Results at 100 GB (Scale Factor 6849)
| Service | TPS | Avg Latency (ms) | P95 (ms) | P99 (ms) |
|---|---|---|---|---|
| ClickHouse Small | 6172 | 41.46 | 64.02 | 80.89 |
| ClickHouse Large | 28668 | 8.90 | 10.23 | 11.68 |
| Aurora Small | 2685 | 95.29 | 165.54 | 298.39 |
| Aurora Large | 12628 | 20.24 | 30.97 | 39.04 |
| RDS Small | 4882 | 52.41 | 98.00 | 124.19 |
| RDS Large | 8133 | 31.43 | 72.50 | 97.68 |
| Neon Small | 2847 | 89.90 | 106.14 | 116.47 |
| Neon Large | 8563 | 29.83 | 41.42 | 49.21 |
| Crunchy Small | 6338 | 40.37 | 66.10 | 85.83 |
| Crunchy Large | 14790 | 17.26 | 28.32 | 34.61 |
Results at 500 GB (Scale Factor 34247)
| Service | TPS | Avg Latency (ms) | P95 (ms) | P99 (ms) |
|---|---|---|---|---|
| ClickHouse Large | 26328 | 9.70 | 11.40 | 13.19 |
| Aurora Large | 10402 | 24.58 | 36.17 | 46.49 |
| RDS Large | 5092 | 50.23 | 88.65 | 117.90 |
| Neon Large | 7802 | 32.80 | 47.53 | 56.30 |
| Crunchy Large | 11113 | 22.99 | 36.40 | 41.68 |
Why NVMe Matters
The TPC-B workload is write-heavy due to continuous UPDATEs generating WAL records. ClickHouse's NVMe storage is physically co-located with compute, delivering microsecond disk latency. In contrast, EBS-backed volumes add network latency to every fsync. The article states: "Most of the time, Postgres isn’t slow, your storage is."
How to Reproduce
Clone the repository and run:
export PGHOST="your-database-host"
export PGPORT=5432
export PGUSER="postgres"
export PGPASSWORD="your-password"
export PGDATABASE="postgres"
export VCPUS=16
export RAM_GB=64
export SYSTEM_NAME="Postgres by ClickHouse"

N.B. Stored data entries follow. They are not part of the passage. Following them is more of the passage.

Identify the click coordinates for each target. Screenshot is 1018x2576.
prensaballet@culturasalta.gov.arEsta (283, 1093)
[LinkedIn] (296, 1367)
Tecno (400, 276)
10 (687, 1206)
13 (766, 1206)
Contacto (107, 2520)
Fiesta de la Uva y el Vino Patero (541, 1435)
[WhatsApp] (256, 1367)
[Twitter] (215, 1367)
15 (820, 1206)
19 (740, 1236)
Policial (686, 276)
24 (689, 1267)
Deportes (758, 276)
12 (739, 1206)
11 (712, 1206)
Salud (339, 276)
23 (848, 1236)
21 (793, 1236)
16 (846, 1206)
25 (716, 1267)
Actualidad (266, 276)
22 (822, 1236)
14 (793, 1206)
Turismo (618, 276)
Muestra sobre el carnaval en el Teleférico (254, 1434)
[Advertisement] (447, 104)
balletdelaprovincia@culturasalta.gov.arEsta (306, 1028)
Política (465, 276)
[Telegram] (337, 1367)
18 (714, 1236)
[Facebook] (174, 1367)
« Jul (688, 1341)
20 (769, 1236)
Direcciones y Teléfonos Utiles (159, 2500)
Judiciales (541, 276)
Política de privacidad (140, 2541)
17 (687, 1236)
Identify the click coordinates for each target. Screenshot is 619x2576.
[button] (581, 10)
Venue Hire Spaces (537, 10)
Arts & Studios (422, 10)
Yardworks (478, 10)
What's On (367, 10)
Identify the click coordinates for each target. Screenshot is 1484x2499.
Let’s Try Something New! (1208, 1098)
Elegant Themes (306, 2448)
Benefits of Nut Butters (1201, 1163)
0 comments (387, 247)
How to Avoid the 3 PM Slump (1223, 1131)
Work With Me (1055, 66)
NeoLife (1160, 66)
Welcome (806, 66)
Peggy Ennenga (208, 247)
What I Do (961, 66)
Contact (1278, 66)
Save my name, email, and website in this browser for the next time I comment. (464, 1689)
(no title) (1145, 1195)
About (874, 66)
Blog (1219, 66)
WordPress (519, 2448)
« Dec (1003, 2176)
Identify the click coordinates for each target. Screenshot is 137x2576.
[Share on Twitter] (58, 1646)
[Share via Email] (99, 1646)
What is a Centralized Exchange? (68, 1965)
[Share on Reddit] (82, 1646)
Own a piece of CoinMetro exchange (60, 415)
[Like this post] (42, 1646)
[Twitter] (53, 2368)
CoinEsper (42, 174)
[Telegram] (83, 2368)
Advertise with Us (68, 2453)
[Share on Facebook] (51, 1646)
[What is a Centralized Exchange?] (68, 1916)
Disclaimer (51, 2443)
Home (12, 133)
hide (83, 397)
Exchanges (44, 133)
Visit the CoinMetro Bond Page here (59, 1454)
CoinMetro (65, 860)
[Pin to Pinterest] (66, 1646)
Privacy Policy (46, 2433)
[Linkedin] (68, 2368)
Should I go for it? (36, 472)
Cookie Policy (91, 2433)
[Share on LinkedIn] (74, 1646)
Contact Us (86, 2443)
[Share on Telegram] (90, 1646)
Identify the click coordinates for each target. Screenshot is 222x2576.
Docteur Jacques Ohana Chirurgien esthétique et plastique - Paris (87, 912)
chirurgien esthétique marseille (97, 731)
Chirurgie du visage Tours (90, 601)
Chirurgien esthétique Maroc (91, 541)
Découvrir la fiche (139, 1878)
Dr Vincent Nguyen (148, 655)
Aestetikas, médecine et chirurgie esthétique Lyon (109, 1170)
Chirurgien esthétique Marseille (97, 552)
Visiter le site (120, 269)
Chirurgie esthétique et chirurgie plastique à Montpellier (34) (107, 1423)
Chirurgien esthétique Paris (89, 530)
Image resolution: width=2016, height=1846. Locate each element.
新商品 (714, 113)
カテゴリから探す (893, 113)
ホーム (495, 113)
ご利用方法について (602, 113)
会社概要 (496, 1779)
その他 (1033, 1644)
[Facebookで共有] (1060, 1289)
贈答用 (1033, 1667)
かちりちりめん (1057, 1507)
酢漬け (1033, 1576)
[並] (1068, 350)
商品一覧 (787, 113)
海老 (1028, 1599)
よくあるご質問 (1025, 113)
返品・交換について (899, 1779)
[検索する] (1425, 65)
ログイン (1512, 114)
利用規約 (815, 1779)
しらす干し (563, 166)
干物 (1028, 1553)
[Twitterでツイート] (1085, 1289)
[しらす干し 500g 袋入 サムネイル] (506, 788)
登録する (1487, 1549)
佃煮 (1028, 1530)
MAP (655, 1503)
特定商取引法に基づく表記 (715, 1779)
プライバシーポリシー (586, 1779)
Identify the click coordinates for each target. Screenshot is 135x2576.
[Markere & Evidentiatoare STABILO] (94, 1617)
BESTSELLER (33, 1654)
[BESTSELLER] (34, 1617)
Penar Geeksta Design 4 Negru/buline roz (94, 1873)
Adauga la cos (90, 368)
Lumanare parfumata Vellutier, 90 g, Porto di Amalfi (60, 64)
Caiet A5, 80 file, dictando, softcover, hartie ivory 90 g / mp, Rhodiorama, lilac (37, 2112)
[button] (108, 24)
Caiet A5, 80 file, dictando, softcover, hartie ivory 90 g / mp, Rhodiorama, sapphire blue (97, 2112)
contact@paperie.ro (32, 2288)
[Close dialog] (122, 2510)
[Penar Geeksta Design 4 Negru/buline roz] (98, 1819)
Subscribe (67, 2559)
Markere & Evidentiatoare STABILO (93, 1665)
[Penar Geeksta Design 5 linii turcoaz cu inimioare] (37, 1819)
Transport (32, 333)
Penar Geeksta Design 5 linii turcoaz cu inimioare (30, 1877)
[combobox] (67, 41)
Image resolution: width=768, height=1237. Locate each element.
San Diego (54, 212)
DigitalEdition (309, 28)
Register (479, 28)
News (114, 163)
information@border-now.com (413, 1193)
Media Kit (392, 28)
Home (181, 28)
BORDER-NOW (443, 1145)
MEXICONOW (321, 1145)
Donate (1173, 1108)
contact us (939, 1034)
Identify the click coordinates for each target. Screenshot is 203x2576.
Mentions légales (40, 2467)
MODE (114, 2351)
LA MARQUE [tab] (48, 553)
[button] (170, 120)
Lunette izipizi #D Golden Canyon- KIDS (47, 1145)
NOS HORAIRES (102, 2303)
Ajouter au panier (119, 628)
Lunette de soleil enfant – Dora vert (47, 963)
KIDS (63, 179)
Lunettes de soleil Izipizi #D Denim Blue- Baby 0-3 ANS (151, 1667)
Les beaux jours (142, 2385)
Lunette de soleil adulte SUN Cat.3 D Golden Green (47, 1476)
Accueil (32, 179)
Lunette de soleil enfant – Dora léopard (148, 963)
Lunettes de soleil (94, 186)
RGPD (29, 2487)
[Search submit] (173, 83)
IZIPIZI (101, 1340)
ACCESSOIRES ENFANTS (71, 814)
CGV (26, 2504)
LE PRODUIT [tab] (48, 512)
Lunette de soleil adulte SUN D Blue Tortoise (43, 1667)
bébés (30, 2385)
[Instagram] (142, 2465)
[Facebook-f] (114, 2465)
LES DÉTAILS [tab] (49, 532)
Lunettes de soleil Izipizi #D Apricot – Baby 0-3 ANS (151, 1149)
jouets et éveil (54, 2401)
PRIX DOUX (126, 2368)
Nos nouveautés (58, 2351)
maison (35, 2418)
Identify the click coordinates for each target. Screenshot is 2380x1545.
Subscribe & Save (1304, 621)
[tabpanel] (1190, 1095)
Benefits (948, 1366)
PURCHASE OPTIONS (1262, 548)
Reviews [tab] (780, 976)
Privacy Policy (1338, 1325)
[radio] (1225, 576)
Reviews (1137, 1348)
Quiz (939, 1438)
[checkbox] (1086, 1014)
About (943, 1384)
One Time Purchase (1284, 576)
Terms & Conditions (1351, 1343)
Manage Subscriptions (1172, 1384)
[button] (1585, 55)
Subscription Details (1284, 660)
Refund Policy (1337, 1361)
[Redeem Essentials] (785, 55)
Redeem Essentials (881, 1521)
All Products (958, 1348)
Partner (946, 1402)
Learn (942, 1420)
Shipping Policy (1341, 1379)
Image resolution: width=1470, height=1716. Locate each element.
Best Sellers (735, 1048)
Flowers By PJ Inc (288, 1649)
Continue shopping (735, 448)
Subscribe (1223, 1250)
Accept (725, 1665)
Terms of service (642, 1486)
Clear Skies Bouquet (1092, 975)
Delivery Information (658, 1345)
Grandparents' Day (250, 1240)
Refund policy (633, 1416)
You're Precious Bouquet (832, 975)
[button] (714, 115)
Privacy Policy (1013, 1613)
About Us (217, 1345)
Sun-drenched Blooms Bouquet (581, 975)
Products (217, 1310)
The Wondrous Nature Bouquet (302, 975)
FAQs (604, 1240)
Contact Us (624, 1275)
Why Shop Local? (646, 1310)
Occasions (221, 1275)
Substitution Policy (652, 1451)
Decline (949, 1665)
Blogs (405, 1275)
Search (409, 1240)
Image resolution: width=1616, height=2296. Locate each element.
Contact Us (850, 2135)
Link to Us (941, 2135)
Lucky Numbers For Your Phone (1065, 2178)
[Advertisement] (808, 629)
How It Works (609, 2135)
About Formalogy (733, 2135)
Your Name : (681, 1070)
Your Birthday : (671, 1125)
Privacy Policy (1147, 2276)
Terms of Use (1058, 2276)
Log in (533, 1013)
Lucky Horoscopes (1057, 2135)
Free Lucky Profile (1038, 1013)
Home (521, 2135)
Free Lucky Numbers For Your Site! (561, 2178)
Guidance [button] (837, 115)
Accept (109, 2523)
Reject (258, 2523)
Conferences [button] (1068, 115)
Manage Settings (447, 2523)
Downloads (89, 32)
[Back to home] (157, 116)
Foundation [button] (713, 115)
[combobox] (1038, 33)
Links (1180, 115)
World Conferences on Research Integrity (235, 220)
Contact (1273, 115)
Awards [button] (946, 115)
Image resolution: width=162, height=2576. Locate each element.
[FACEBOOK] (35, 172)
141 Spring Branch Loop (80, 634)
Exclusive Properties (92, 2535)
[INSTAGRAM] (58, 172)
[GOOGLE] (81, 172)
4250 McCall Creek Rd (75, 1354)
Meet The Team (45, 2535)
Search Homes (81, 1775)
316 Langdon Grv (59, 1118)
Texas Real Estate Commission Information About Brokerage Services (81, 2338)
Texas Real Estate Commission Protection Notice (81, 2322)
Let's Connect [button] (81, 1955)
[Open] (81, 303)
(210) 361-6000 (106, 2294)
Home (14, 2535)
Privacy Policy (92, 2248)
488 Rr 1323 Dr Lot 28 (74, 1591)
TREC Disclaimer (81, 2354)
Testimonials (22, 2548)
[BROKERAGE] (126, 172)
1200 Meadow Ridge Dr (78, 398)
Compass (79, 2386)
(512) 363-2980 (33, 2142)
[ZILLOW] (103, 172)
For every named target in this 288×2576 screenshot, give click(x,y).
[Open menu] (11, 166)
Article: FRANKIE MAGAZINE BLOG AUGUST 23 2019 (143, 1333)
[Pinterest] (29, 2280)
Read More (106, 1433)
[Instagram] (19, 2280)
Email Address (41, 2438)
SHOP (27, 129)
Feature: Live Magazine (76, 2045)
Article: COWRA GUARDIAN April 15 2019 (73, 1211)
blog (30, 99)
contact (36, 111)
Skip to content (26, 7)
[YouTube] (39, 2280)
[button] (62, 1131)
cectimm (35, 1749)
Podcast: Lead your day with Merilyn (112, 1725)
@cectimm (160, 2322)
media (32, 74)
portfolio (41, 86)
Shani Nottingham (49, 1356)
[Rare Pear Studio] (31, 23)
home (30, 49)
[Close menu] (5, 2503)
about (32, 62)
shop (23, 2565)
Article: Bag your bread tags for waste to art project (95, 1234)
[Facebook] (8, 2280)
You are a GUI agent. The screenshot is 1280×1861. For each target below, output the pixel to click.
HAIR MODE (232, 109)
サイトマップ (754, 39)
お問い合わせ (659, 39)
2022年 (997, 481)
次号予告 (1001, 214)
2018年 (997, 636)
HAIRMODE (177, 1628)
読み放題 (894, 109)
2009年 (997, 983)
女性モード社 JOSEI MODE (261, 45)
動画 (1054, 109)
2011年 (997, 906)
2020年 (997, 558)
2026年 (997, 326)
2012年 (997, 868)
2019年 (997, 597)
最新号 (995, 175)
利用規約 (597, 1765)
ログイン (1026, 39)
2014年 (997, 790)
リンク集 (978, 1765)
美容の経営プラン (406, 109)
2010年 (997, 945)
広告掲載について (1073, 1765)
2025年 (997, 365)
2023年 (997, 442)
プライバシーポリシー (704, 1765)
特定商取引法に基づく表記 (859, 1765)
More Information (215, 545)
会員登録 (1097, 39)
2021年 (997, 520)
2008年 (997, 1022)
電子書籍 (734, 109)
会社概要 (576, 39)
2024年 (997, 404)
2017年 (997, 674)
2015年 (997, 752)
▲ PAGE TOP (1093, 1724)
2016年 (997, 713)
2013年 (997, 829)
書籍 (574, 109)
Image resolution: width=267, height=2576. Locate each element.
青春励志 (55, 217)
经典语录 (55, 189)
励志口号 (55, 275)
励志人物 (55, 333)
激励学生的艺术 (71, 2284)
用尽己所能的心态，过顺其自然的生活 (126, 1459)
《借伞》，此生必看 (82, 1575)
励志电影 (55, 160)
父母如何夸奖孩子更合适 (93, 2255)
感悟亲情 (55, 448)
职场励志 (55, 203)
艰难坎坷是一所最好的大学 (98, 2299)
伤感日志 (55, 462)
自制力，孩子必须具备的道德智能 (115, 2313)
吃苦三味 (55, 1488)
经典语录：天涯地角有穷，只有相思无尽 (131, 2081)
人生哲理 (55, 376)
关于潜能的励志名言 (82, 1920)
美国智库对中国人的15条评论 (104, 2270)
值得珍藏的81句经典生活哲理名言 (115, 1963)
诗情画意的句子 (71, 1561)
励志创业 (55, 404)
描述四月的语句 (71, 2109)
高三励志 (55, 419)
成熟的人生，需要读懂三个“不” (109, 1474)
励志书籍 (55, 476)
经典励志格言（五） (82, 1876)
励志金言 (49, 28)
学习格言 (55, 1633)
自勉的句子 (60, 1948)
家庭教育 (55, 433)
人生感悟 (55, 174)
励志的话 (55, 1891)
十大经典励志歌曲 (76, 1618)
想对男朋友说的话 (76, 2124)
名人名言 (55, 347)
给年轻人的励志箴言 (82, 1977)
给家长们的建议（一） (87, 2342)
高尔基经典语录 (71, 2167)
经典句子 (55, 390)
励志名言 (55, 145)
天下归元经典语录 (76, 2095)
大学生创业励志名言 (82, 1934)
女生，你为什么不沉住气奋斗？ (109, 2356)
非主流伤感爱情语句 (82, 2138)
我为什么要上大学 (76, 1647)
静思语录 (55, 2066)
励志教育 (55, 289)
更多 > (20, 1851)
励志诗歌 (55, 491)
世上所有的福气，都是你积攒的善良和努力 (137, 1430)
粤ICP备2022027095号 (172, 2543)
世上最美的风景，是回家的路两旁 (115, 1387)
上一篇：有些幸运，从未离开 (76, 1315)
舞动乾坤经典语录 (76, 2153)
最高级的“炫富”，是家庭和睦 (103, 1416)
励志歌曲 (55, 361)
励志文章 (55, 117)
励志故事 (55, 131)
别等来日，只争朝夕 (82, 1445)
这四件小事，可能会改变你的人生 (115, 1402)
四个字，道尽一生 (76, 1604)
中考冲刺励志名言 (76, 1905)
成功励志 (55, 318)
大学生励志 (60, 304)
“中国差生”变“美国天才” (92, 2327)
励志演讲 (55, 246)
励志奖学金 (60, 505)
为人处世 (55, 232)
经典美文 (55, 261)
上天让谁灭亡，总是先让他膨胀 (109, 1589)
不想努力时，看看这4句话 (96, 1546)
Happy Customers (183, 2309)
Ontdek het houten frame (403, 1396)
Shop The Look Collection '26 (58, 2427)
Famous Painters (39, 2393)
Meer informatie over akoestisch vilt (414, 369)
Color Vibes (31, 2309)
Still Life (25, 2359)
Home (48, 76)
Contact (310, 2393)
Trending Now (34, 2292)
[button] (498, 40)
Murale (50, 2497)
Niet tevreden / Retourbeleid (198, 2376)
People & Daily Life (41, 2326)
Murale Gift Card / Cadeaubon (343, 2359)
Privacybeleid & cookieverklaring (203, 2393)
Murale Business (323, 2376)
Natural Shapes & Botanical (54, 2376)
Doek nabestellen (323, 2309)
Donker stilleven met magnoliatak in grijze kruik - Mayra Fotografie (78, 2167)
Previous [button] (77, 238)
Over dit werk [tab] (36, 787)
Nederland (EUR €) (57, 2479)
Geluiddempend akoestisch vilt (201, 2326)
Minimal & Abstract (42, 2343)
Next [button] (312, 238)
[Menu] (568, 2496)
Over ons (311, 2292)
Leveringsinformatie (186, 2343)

export INSTANCE_TYPE="m8gd.4xlarge"
export INSTANCE_STORAGE="950 GB - NVMe"
export PRIMARY_STORAGE="NVMe"
export OUT_JSON="results.json"
./run.sh
The script initializes data, runs the benchmark three times, and outputs JSON. Submit results via PR.
What's Next
- Pricing comparisons are not included (ClickHouse's service wasn't public at test time).
- Future plans: HA configurations, custom Postgres configs, and colocation by availability zone.
- Contributions welcome to expand the benchmark.